Two of the buildings shown – the Exchange (1809) and the Kazan Cathedral (1811) – had only recently been completed. Other views include the Imperial Bank, the Marble Palace, the Square with the Grand Theatre, The Imperial Palace, and the Great Bridge.

Edward Orme – “Publisher to His Majesty and HRH the Prince Regent” – was “after Rudolph Ackermann, the most important publisher of illustrated books during the short golden age of the coloured aquatint” (ODNB). He would have had a prudent eye on the visit of the Allied sovereigns to London in June 1814, which celebrated the Treaty of Fontainebleau (11 April 1814) and the peace following the defeat and abdication of Napoleon. Amongst them was Tsar Alexander I (who stayed with his sister, the Grand Duchess of Oldenburg, at the Pulteney Hotel on Piccadilly). “In 1809 Edward Orme had begun buying land and property in Bayswater, London. He exploited the gravel deposits, built houses, and in 1818 added a chapel of ease. Orme Square, developed between 1823 and 1826, was named after him, and Moscow Road and St Petersburgh Place nearby may have commemorated the state visit of Tsar Alexander I in June 1814. In the following year he published a volume of twenty coloured aquatint views of St Petersburg, and the reference in his will to jewellery presented to him by the emperor of Russia may be connected with these events” (ibid.).

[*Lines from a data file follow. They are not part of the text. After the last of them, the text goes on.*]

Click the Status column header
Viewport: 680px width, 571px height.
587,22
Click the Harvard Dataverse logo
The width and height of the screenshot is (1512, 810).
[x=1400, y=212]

This is a lovely survey of one of the world’s great cities, captured at the time when it served as the backdrop for Tolstoy’s War and Peace.

Provenance

Unidentified aristocratic family, probably British (pink armorial bookplate with motto “Férir hault Parler bas” to upper pastedown).

Bibliography

Abbey Travel 226 (first issue 1815, same watermark for text; “no leaf carrying pages 29 and 30”); Bobins I-203; Cat. Russica P-604; Giroud, St. Petersburg: A Portrait of a Great City, 72; Martin Hardie, 138; Prideaux 345; Rovinskii Grav. I-285; Tooley (1954), 355. Not in Gubar, but cf. Gubar 2303 for the French 1812 version ‘Une Année de Saint-Pétersbourg ou douze vues pittoresques…”.

Item number
2562
 

Physical Description

Folio (48.5 x 34.5 cm). Additional engraved title page incorporating a large double-headed Russian eagle, iv incl. title, 34 [but actually 32 as issued] pp., with 20 aquatint plates with original hand-colour and engraved by Clark and Dubourgh after Mornay, ‘January’ placed as frontispiece, captions in English and French, main text in English but plates explanation both in English and French, text watermarked W Balston 1813 and plates J Whatman 1823.

Binding

Full contemporary straight-grained brown morocco, rich rollworks to covers in blind and gilt, smooth spine gilt in compartments and with direct gilt lettering, grey-blue endpapers, all edges gilt.

Condition

Binding with scratches, extremities bumped and worn but now refurbished; some creasing, foxing or staining, occasional restored tears, mostly closed and marginal.